**記録された情報**
<<<<
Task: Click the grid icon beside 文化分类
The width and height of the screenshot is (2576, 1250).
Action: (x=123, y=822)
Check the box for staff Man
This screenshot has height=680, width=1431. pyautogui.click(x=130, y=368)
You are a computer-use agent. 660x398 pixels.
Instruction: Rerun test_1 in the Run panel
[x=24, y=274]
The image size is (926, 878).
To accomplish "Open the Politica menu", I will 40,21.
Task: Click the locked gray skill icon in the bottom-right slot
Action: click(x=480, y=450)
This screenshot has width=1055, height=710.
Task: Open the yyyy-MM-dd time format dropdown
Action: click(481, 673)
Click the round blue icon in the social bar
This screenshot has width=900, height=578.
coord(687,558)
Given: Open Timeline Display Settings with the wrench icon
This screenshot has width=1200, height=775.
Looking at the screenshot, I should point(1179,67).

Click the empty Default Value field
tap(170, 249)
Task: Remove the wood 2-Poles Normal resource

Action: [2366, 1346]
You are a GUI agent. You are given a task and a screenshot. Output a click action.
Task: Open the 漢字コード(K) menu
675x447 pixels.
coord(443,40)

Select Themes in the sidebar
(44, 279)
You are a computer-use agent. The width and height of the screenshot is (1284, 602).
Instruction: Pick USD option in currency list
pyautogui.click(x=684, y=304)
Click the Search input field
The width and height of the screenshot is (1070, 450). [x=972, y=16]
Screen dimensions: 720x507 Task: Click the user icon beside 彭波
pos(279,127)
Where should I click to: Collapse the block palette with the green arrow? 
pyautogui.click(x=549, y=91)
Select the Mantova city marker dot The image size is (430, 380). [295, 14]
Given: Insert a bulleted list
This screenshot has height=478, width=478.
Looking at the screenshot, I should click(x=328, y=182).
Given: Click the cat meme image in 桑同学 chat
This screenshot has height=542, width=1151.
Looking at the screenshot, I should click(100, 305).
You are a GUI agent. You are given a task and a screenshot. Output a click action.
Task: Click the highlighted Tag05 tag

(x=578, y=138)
>>>>
項目の冒頭から「Looking at the screenshot, I should point(1179,67).」を含む行までを、両端の行も含めて一字一句変えずに書き写す。

Task: Click the grid icon beside 文化分类
The width and height of the screenshot is (2576, 1250).
Action: (x=123, y=822)
Check the box for staff Man
This screenshot has height=680, width=1431. pyautogui.click(x=130, y=368)
You are a computer-use agent. 660x398 pixels.
Instruction: Rerun test_1 in the Run panel
[x=24, y=274]
The image size is (926, 878).
To accomplish "Open the Politica menu", I will 40,21.
Task: Click the locked gray skill icon in the bottom-right slot
Action: click(x=480, y=450)
This screenshot has width=1055, height=710.
Task: Open the yyyy-MM-dd time format dropdown
Action: click(481, 673)
Click the round blue icon in the social bar
This screenshot has width=900, height=578.
coord(687,558)
Given: Open Timeline Display Settings with the wrench icon
This screenshot has width=1200, height=775.
Looking at the screenshot, I should point(1179,67).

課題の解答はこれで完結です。